▶ [QUOTED TEXT]
+++

Degraded HTTP API Performance

Incident Report for gridX GmbH

Postmortem

Summary

The load on the HTTP API unexpectedly increased significantly during a deployment of a separate internal service. This led to the HTTP API being degraded for about one hour and completely unavailable for 5 minutes.

The incident was mitigated by rolling back the update and scaling the main HTTP API backend up and out.

Root Cause

We updated an internal service that changed its access patterns against our HTTP API. This turned up an efficiency issue in a single endpoint that was not visible under lower load.

Resolution

Rolled back the deployment containing the update
Scaled HTTP API replicas up and out

Action Items

Investigate/fix inefficient endpoint; running with more resources until this is done
✅ Roll out the changes that triggered the incident again, but shift traffic more gradually
✅ Increase collaboration during rollouts that might impact other teams
Provide dedicated internal services for specialized use-cases to reduce blast radius

Posted Apr 17, 2024 - 09:18 CEST

Resolved

This incident has been resolved.

Posted Apr 12, 2024 - 17:45 CEST

Monitoring

The deployment of an internal component unexpectedly caused additional load on the parts serving the HTTP API.
The deployment was rolled back, the HTTP API replicas scaled up and out.

Posted Apr 12, 2024 - 17:31 CEST

Update

We're scaling up our HTTP API serving components to cope with increased load.
It's not yet clear what the root cause is yet.
System is stabilizing.

Posted Apr 12, 2024 - 17:16 CEST

Investigating

We are currently investigating this issue.

Posted Apr 12, 2024 - 16:49 CEST

This incident affected: Public API.

+++

In the incident report, how long was the HTTP API completely unavailable? Rely solely on the incident report above.

▶ [RECORDED DATA]

+++

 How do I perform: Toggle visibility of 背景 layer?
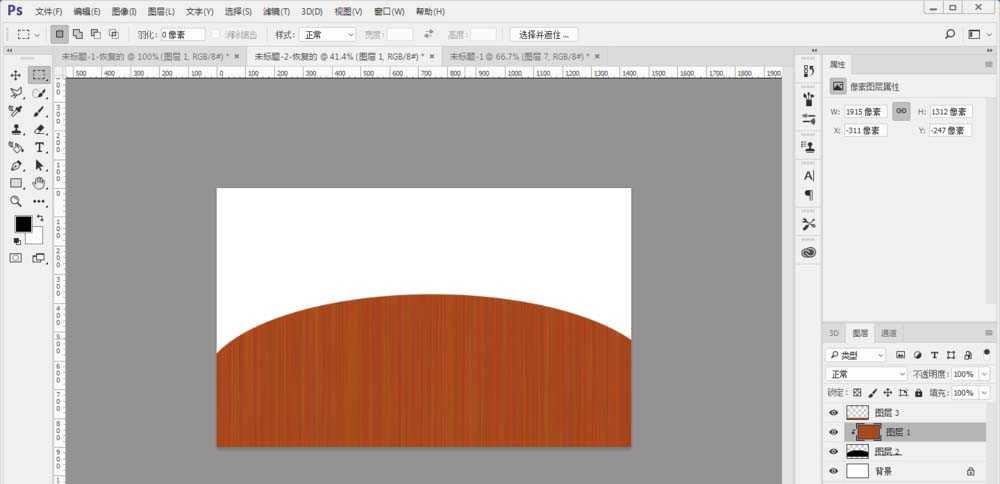click(834, 471)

+++

▶ [OUTPUT BELOW] It was completely unavailable for 5 minutes.